DATA FOR THE TASK: Begin

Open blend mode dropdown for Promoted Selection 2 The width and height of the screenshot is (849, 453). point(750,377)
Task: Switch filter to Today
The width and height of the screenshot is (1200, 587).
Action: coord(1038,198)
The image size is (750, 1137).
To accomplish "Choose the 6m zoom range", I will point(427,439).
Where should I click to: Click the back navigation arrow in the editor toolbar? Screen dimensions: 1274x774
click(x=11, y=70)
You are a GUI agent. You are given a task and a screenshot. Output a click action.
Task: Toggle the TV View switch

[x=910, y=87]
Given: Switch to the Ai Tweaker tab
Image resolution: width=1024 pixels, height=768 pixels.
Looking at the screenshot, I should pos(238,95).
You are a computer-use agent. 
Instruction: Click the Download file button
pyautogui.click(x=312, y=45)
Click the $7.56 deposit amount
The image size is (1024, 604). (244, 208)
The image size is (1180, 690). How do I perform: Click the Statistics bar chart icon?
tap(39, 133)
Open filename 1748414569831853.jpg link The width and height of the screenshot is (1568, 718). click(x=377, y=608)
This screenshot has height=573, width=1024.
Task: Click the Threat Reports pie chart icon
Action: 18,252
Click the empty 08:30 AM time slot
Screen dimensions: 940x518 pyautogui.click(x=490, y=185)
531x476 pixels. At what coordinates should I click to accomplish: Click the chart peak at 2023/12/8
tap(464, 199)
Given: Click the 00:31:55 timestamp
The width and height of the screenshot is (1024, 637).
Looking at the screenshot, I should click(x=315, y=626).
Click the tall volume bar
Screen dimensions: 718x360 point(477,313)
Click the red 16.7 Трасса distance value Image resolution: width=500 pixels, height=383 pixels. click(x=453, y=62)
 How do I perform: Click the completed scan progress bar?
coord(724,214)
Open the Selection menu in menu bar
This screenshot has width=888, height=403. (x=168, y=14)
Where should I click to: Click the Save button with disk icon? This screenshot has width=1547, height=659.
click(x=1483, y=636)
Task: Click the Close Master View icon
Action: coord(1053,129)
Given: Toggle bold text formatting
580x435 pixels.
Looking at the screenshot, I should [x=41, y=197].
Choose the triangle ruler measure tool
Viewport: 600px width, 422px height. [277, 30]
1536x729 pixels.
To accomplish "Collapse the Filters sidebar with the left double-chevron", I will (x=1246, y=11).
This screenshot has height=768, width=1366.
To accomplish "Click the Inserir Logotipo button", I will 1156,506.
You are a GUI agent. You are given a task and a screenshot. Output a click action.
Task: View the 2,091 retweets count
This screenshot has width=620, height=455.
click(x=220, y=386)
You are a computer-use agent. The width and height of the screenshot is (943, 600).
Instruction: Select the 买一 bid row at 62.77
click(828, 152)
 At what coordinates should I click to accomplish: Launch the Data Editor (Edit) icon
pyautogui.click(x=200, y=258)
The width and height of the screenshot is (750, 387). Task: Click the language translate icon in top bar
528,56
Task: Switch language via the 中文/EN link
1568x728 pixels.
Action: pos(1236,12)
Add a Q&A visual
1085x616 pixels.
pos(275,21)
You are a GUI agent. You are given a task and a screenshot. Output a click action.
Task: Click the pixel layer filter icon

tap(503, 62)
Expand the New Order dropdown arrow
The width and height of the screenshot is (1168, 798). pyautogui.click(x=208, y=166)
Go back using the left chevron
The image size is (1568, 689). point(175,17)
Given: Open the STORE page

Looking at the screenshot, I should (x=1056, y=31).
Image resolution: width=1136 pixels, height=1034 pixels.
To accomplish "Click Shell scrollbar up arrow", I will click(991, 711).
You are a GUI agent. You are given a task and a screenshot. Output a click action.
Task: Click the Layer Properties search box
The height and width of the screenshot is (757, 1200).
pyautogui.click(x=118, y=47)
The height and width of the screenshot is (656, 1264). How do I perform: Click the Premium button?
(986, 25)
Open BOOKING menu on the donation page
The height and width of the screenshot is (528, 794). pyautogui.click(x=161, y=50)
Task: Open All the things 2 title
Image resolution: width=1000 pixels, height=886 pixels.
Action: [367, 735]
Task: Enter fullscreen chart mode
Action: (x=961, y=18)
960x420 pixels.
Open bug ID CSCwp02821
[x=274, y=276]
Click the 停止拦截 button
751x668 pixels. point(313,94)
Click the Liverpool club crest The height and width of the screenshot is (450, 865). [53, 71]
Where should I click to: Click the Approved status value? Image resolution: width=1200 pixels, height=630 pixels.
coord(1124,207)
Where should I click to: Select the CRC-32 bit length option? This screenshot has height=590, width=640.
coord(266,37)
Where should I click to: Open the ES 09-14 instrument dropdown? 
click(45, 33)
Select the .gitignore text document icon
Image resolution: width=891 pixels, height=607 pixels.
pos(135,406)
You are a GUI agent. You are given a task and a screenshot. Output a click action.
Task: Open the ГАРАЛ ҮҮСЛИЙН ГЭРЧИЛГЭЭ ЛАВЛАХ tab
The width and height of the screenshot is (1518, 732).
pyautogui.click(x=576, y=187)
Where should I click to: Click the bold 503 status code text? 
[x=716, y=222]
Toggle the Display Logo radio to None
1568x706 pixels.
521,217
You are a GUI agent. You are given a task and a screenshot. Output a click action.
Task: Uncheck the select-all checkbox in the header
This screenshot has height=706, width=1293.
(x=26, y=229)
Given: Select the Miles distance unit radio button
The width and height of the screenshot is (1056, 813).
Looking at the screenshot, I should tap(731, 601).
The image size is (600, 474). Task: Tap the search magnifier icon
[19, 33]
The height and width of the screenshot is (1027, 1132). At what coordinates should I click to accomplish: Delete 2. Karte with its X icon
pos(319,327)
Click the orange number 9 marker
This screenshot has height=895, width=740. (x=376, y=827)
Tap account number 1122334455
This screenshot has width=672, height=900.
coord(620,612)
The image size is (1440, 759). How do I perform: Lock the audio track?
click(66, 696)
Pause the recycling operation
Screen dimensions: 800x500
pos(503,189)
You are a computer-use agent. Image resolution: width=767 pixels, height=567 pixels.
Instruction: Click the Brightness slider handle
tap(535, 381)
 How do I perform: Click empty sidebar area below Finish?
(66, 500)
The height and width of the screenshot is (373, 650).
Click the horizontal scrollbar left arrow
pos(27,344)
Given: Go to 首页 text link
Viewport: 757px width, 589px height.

DATA FOR THE TASK: End

### REQUIRED WORK
The entries above need to be transcribed with no differences at all.

### EXERCISE RESPONSE
Open blend mode dropdown for Promoted Selection 2 The width and height of the screenshot is (849, 453). point(750,377)
Task: Switch filter to Today
The width and height of the screenshot is (1200, 587).
Action: coord(1038,198)
The image size is (750, 1137).
To accomplish "Choose the 6m zoom range", I will point(427,439).
Where should I click to: Click the back navigation arrow in the editor toolbar? Screen dimensions: 1274x774
click(x=11, y=70)
You are a GUI agent. You are given a task and a screenshot. Output a click action.
Task: Toggle the TV View switch

[x=910, y=87]
Given: Switch to the Ai Tweaker tab
Image resolution: width=1024 pixels, height=768 pixels.
Looking at the screenshot, I should pos(238,95).
You are a computer-use agent. 
Instruction: Click the Download file button
pyautogui.click(x=312, y=45)
Click the $7.56 deposit amount
The image size is (1024, 604). (244, 208)
The image size is (1180, 690). How do I perform: Click the Statistics bar chart icon?
tap(39, 133)
Open filename 1748414569831853.jpg link The width and height of the screenshot is (1568, 718). click(x=377, y=608)
This screenshot has height=573, width=1024.
Task: Click the Threat Reports pie chart icon
Action: 18,252
Click the empty 08:30 AM time slot
Screen dimensions: 940x518 pyautogui.click(x=490, y=185)
531x476 pixels. At what coordinates should I click to accomplish: Click the chart peak at 2023/12/8
tap(464, 199)
Given: Click the 00:31:55 timestamp
The width and height of the screenshot is (1024, 637).
Looking at the screenshot, I should click(x=315, y=626).
Click the tall volume bar
Screen dimensions: 718x360 point(477,313)
Click the red 16.7 Трасса distance value Image resolution: width=500 pixels, height=383 pixels. click(x=453, y=62)
 How do I perform: Click the completed scan progress bar?
coord(724,214)
Open the Selection menu in menu bar
This screenshot has width=888, height=403. (x=168, y=14)
Where should I click to: Click the Save button with disk icon? This screenshot has width=1547, height=659.
click(x=1483, y=636)
Task: Click the Close Master View icon
Action: coord(1053,129)
Given: Toggle bold text formatting
580x435 pixels.
Looking at the screenshot, I should [x=41, y=197].
Choose the triangle ruler measure tool
Viewport: 600px width, 422px height. [277, 30]
1536x729 pixels.
To accomplish "Collapse the Filters sidebar with the left double-chevron", I will (x=1246, y=11).
This screenshot has height=768, width=1366.
To accomplish "Click the Inserir Logotipo button", I will 1156,506.
You are a GUI agent. You are given a task and a screenshot. Output a click action.
Task: View the 2,091 retweets count
This screenshot has width=620, height=455.
click(x=220, y=386)
You are a computer-use agent. The width and height of the screenshot is (943, 600).
Instruction: Select the 买一 bid row at 62.77
click(828, 152)
 At what coordinates should I click to accomplish: Launch the Data Editor (Edit) icon
pyautogui.click(x=200, y=258)
The width and height of the screenshot is (750, 387). Task: Click the language translate icon in top bar
528,56
Task: Switch language via the 中文/EN link
1568x728 pixels.
Action: pos(1236,12)
Add a Q&A visual
1085x616 pixels.
pos(275,21)
You are a GUI agent. You are given a task and a screenshot. Output a click action.
Task: Click the pixel layer filter icon

tap(503, 62)
Expand the New Order dropdown arrow
The width and height of the screenshot is (1168, 798). pyautogui.click(x=208, y=166)
Go back using the left chevron
The image size is (1568, 689). point(175,17)
Given: Open the STORE page

Looking at the screenshot, I should (x=1056, y=31).
Image resolution: width=1136 pixels, height=1034 pixels.
To accomplish "Click Shell scrollbar up arrow", I will click(991, 711).
You are a GUI agent. You are given a task and a screenshot. Output a click action.
Task: Click the Layer Properties search box
The height and width of the screenshot is (757, 1200).
pyautogui.click(x=118, y=47)
The height and width of the screenshot is (656, 1264). How do I perform: Click the Premium button?
(986, 25)
Open BOOKING menu on the donation page
The height and width of the screenshot is (528, 794). pyautogui.click(x=161, y=50)
Task: Open All the things 2 title
Image resolution: width=1000 pixels, height=886 pixels.
Action: [367, 735]
Task: Enter fullscreen chart mode
Action: (x=961, y=18)
960x420 pixels.
Open bug ID CSCwp02821
[x=274, y=276]
Click the 停止拦截 button
751x668 pixels. point(313,94)
Click the Liverpool club crest The height and width of the screenshot is (450, 865). [53, 71]
Where should I click to: Click the Approved status value? Image resolution: width=1200 pixels, height=630 pixels.
coord(1124,207)
Where should I click to: Select the CRC-32 bit length option? This screenshot has height=590, width=640.
coord(266,37)
Where should I click to: Open the ES 09-14 instrument dropdown? 
click(45, 33)
Select the .gitignore text document icon
Image resolution: width=891 pixels, height=607 pixels.
pos(135,406)
You are a GUI agent. You are given a task and a screenshot. Output a click action.
Task: Open the ГАРАЛ ҮҮСЛИЙН ГЭРЧИЛГЭЭ ЛАВЛАХ tab
The width and height of the screenshot is (1518, 732).
pyautogui.click(x=576, y=187)
Where should I click to: Click the bold 503 status code text? 
[x=716, y=222]
Toggle the Display Logo radio to None
1568x706 pixels.
521,217
You are a GUI agent. You are given a task and a screenshot. Output a click action.
Task: Uncheck the select-all checkbox in the header
This screenshot has height=706, width=1293.
(x=26, y=229)
Given: Select the Miles distance unit radio button
The width and height of the screenshot is (1056, 813).
Looking at the screenshot, I should tap(731, 601).
The image size is (600, 474). Task: Tap the search magnifier icon
[19, 33]
The height and width of the screenshot is (1027, 1132). At what coordinates should I click to accomplish: Delete 2. Karte with its X icon
pos(319,327)
Click the orange number 9 marker
This screenshot has height=895, width=740. (x=376, y=827)
Tap account number 1122334455
This screenshot has width=672, height=900.
coord(620,612)
The image size is (1440, 759). How do I perform: Lock the audio track?
click(66, 696)
Pause the recycling operation
Screen dimensions: 800x500
pos(503,189)
You are a computer-use agent. Image resolution: width=767 pixels, height=567 pixels.
Instruction: Click the Brightness slider handle
tap(535, 381)
 How do I perform: Click empty sidebar area below Finish?
(66, 500)
The height and width of the screenshot is (373, 650).
Click the horizontal scrollbar left arrow
pos(27,344)
Given: Go to 首页 text link
Viewport: 757px width, 589px height.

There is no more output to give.